Hi Andrea,
On Wed, Jul 18, 2012 at 12:14 AM, Andrea Cesari
<[email protected]> wrote:
> I know that, obviously, C and python type are differently. In my opinion in
> the kernel i should declare a triple pointer, but reading some pycuda
> examples, i suppose that for C, each numpy array is seen as a single
> pointer.
Yes, numpy arrays are passed to kernels as pointers to flat arrays.
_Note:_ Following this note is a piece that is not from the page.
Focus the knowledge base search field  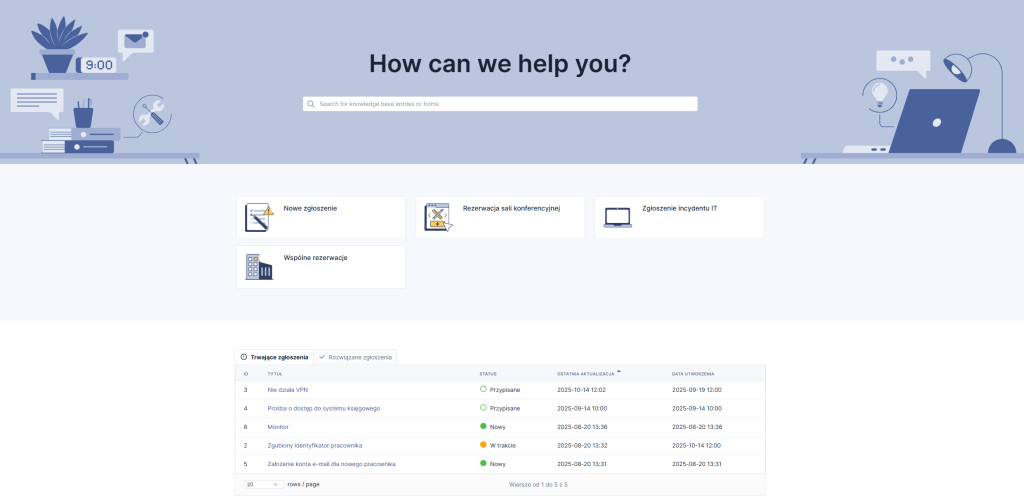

If
your arrays contain multi-dimensional data, you have to construct flat
index manually inside the kernel using threadIdx.*, blockDim.*,
blockIdx.* etc.
So your kernel should be written as:
__global__ void doublify(float *a)
{
int idx = threadIdx.x + blockIdx.x * blockDim.x; // x coordinate
(numpy axis 2)
int idy = threadIdx.y + blockIdx.y * blockDim.y; // y coordinate
(numpy axis 1)
int x_width = blockDim.x * gridDim.x;
int y_width = blockDim.y * gridDim.y;
for(int idz = 0; idz < 10; idz++) // loop over z coordinate (numpy axis 0)
{
int flat_id = idx + x_width * idy + (x_width * y_width) * idz;
a[flat_id] *= 2;
}
}
Alternative solution would be using
pycuda.elementwise.ElementwiseKernel, since you do not really need
your array's shape inside the kernel — all threads are independent.